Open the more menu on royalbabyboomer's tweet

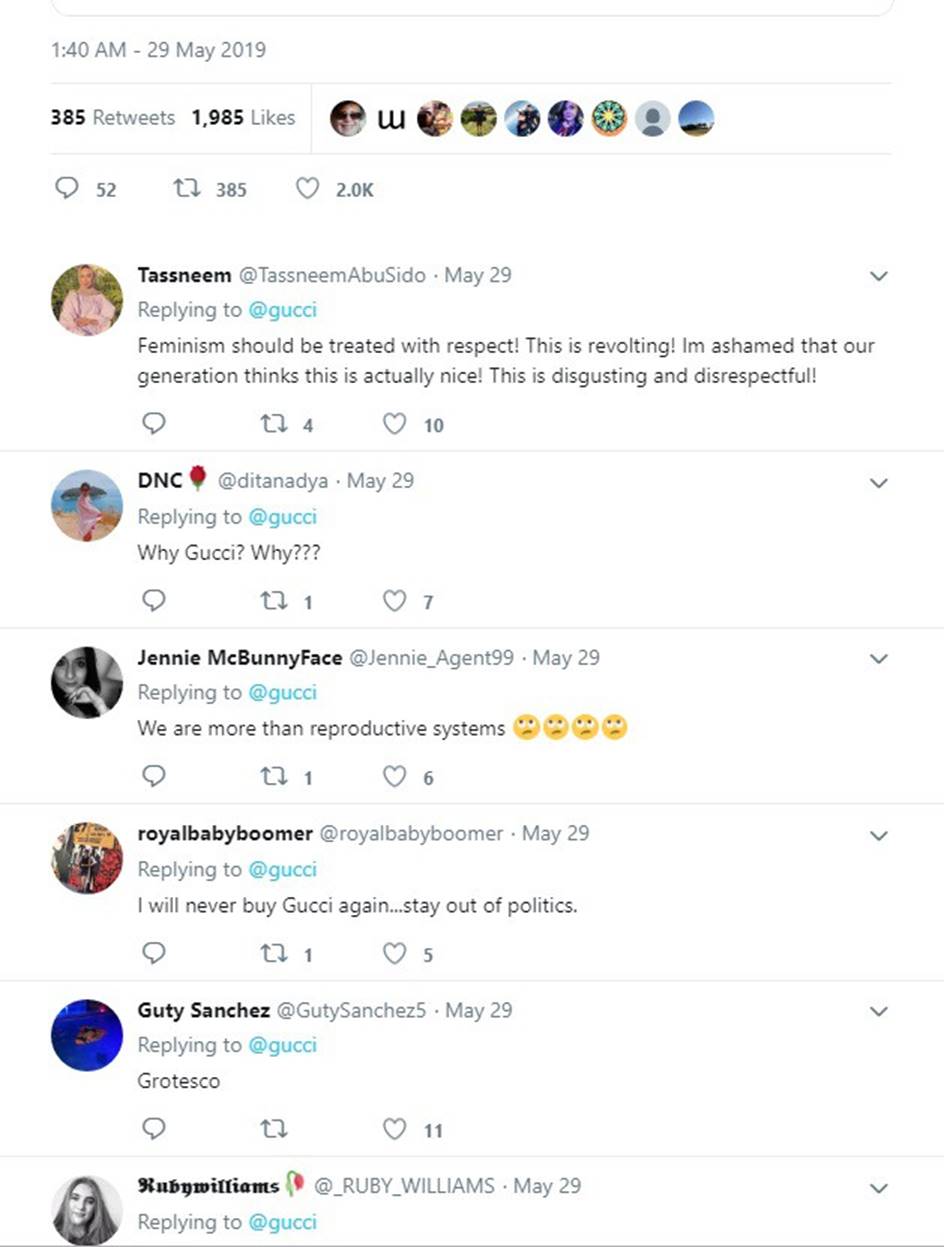point(879,836)
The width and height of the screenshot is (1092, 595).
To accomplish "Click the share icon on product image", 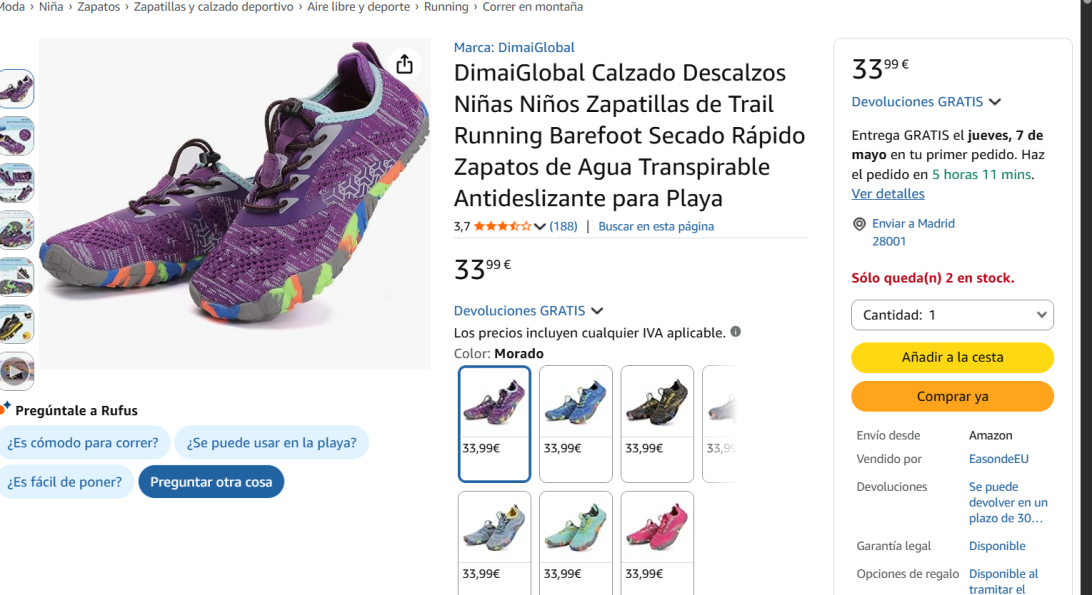I will pyautogui.click(x=404, y=65).
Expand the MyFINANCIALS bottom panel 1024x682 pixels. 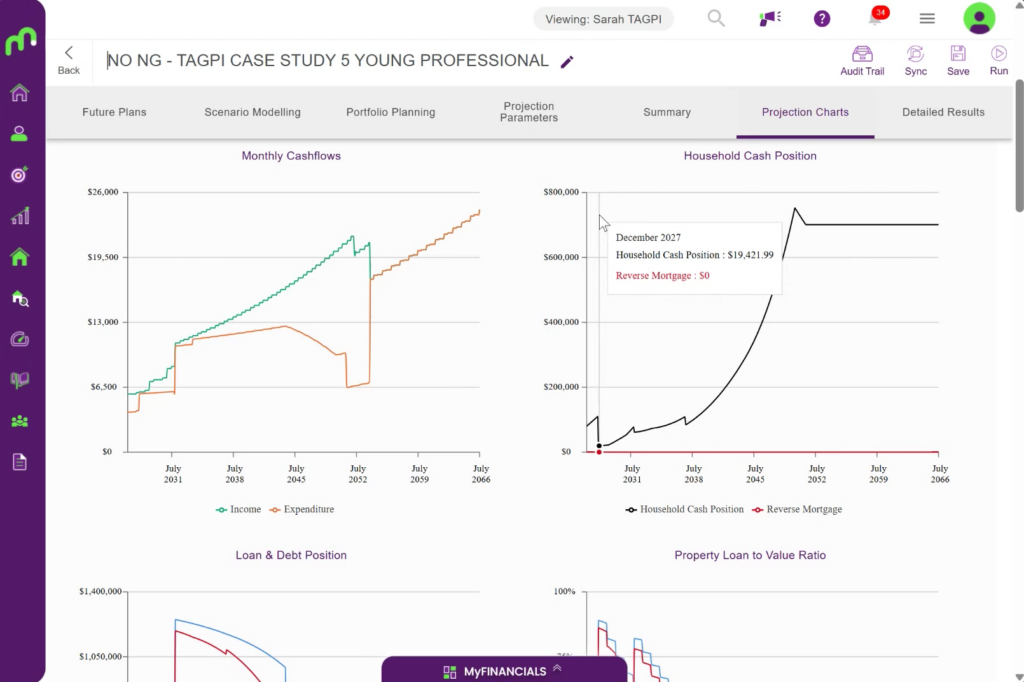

■ Exercise task ■
Show every line of the records above that contains the string "screenshot", matching case exactly.

■ Expected answer ■
The width and height of the screenshot is (1092, 595).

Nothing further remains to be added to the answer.